Entries from a collection
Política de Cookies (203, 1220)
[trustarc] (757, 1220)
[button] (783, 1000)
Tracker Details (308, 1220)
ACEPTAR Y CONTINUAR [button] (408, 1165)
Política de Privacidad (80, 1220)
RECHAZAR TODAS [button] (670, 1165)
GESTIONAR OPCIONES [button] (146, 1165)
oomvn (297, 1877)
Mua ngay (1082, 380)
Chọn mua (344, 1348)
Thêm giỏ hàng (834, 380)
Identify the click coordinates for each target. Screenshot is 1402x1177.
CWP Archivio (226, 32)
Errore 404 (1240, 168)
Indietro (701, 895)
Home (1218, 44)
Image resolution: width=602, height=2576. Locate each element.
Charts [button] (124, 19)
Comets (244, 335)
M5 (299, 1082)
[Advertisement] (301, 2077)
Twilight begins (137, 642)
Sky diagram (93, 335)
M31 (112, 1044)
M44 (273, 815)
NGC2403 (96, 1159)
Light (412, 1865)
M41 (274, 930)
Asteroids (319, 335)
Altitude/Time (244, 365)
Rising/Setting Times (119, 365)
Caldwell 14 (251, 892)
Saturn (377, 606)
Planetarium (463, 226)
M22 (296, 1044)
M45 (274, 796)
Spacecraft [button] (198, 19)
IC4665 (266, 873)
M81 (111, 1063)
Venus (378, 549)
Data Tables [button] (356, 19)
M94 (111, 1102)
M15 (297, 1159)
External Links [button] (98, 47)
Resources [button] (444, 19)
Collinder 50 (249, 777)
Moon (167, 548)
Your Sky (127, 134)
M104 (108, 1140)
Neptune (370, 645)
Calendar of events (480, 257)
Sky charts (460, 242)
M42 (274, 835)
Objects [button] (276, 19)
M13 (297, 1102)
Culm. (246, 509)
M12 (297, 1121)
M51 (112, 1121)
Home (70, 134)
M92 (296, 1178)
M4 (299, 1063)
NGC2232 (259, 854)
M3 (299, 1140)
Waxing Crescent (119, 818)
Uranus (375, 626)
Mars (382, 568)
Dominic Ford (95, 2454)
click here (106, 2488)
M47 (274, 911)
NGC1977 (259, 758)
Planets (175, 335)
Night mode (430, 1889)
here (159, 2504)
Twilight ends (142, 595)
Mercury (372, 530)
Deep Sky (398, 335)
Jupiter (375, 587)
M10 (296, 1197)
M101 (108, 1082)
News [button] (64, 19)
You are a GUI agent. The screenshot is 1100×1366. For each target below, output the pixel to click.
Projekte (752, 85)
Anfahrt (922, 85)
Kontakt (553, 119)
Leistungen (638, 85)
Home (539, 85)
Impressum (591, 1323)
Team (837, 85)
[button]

▸ **Exercise prompt**
Can you rewrite the records that open with the line containing "Collinder 50 (249, 777)" and close with the line containing "News [button] (64, 19)", both ends included, replacing "Night mode" with "Dark mode" and changing nothing else?

▸ **Correct answer**
Collinder 50 (249, 777)
Moon (167, 548)
Your Sky (127, 134)
M104 (108, 1140)
Neptune (370, 645)
Calendar of events (480, 257)
Sky charts (460, 242)
M42 (274, 835)
Objects [button] (276, 19)
M13 (297, 1102)
Culm. (246, 509)
M12 (297, 1121)
M51 (112, 1121)
Home (70, 134)
M92 (296, 1178)
M4 (299, 1063)
NGC2232 (259, 854)
M3 (299, 1140)
Waxing Crescent (119, 818)
Uranus (375, 626)
Mars (382, 568)
Dominic Ford (95, 2454)
click here (106, 2488)
M47 (274, 911)
NGC1977 (259, 758)
Planets (175, 335)
Dark mode (430, 1889)
here (159, 2504)
Twilight ends (142, 595)
Mercury (372, 530)
Deep Sky (398, 335)
Jupiter (375, 587)
M10 (296, 1197)
M101 (108, 1082)
News [button] (64, 19)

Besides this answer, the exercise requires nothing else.